Artificial Intelligence (AI) has made its way into various scientific fields, providing astonishing improvements over existing algorithms for a wide variety of tasks. In recent years, there have been severe concerns over the trustworthiness of AI technologies. The scientific community has focused on the development of trustworthy AI algorithms. However, machine and deep learning algorithms, popular in the AI community today, depend heavily on the data used during their development. These learning algorithms identify patterns in the data, learning the behavioral objective. Any flaws in the data have the potential to translate directly into algorithms. In this study, we discuss the importance of Responsible Machine Learning Datasets and propose a framework to evaluate the datasets through a responsible rubric. While existing work focuses on the post-hoc evaluation of algorithms for their trustworthiness, we provide a framework that considers the data component separately to understand its role in the algorithm. We discuss responsible datasets through the lens of fairness, privacy, and regulatory compliance and provide recommendations for constructing future datasets. After surveying over 100 datasets, we use 60 datasets for analysis and demonstrate that none of these datasets is immune to issues of fairness, privacy preservation, and regulatory compliance. We provide modifications to the ``datasheets for datasets" with important additions for improved dataset documentation. With governments around the world regularizing data protection laws, the method for the creation of datasets in the scientific community requires revision. We believe this study is timely and relevant in today's era of AI.

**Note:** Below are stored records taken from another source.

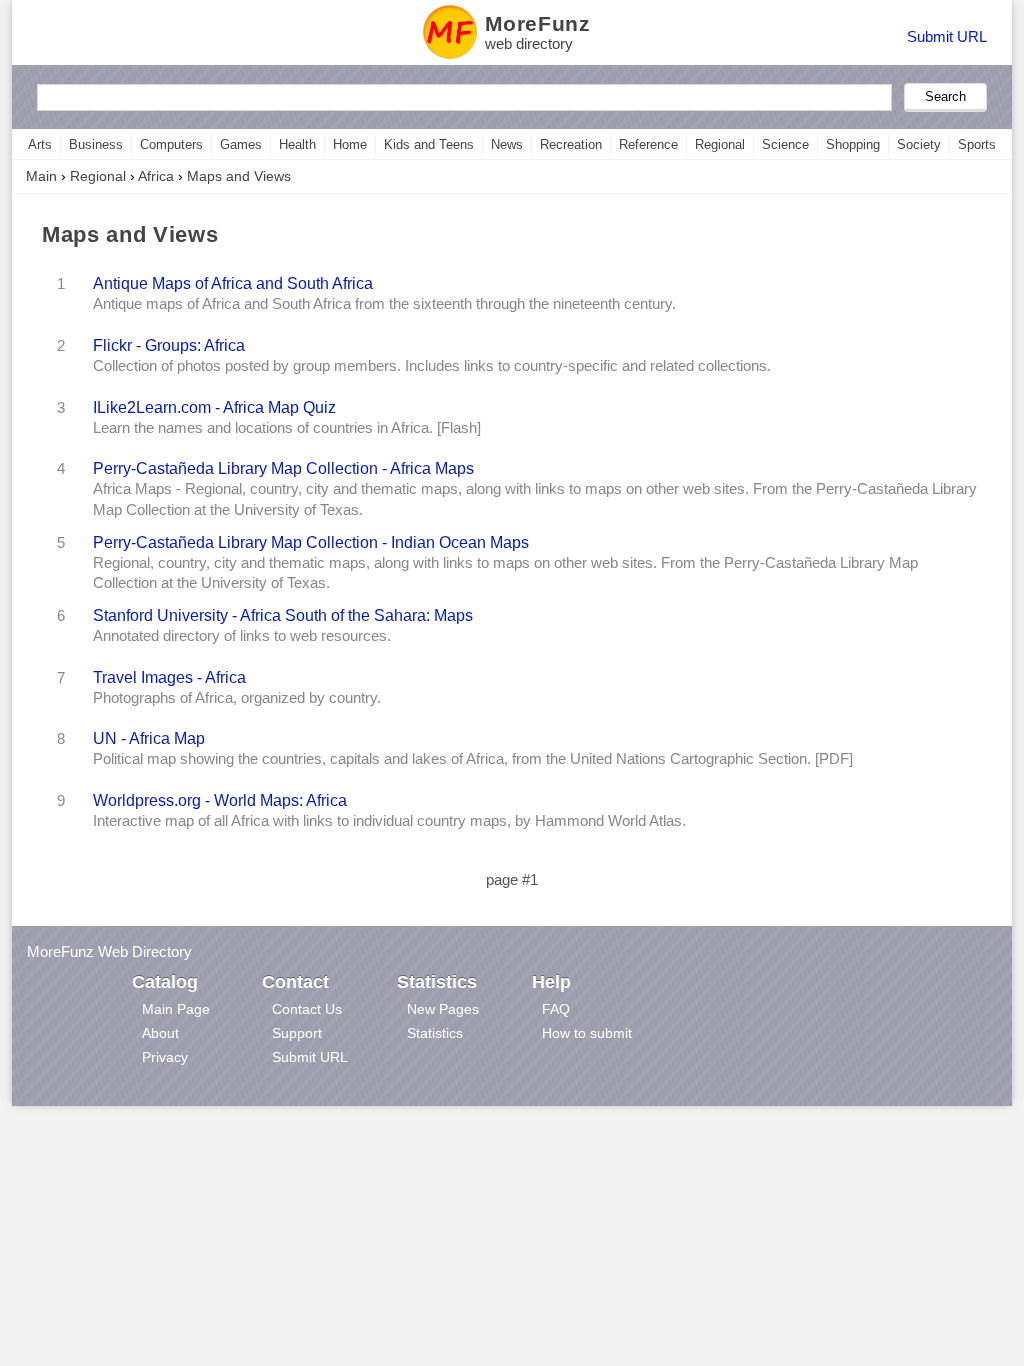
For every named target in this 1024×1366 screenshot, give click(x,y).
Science (785, 144)
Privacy (165, 1057)
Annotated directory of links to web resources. (242, 636)
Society (919, 144)
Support (297, 1033)
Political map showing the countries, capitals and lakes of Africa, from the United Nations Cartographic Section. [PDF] (473, 759)
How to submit (587, 1033)
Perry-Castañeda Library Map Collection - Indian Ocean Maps (311, 542)
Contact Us (307, 1009)
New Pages (443, 1009)
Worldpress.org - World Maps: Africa (220, 800)
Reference (648, 144)
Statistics (435, 1033)
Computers (171, 144)
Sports (977, 144)
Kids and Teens (429, 144)
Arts (40, 144)
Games (241, 144)
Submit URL (947, 36)
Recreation (571, 144)
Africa (156, 176)
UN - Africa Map (149, 738)
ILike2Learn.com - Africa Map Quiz (214, 407)
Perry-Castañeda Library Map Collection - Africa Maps (283, 468)
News (507, 144)
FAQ (556, 1009)
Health (297, 144)
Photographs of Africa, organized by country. (237, 698)
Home (350, 144)
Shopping (853, 144)
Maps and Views (239, 176)
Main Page (176, 1009)
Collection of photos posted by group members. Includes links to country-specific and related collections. (432, 366)
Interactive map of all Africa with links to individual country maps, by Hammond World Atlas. (389, 821)
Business (96, 144)
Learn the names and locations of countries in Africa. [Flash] (287, 428)
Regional (720, 144)
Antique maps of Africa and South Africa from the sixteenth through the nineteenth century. (384, 304)
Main (41, 176)
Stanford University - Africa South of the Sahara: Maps (283, 615)
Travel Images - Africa (169, 677)
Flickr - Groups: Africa (169, 345)
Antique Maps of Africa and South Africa (233, 283)
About (160, 1033)
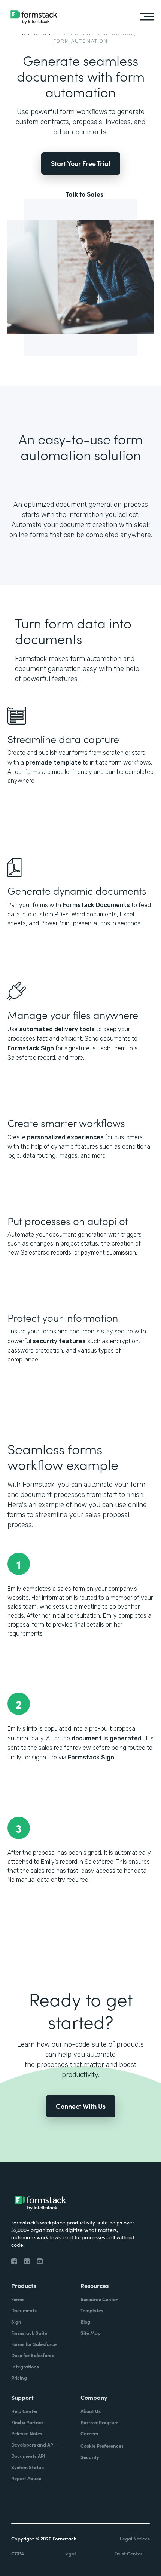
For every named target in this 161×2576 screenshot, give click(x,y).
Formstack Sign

翻译：人工智能已渗透至多个科学领域，在各类任务中展现出对现有算法的显著改进。近年来，AI技术的可信度问题引发严重关切。科学界致力于开发可信AI算法，但当前AI领域主流的机器学习和深度学习算法高度依赖其开发过程中使用的数据。这些学习算法通过识别数据中的模式来习得行为目标，数据中的任何缺陷都可能直接转化为算法漏洞。本研究探讨了负责任机器学习数据集的重要性，并提出了一套基于责任准则的数据集评估框架。现有研究多聚焦于算法可信度的后验评估，而我们提出的框架则独立考量数据组件以理解其在算法中的作用。我们从公平性、隐私保护和合规性三个维度审视负责任数据集，并为未来数据集构建提供建议。通过调研超过100个数据集，最终选取60个数据集进行分析，结果表明所有数据集均存在公平性、隐私保护及合规性问题。我们对数据文档规范提出改进建议，通过关键补充完善了"数据集说明书"框架。随着全球各国纷纷出台数据保护法规，科学界的数据集构建方法亟需革新。本研究在当下AI时代具有重要时效性与现实意义。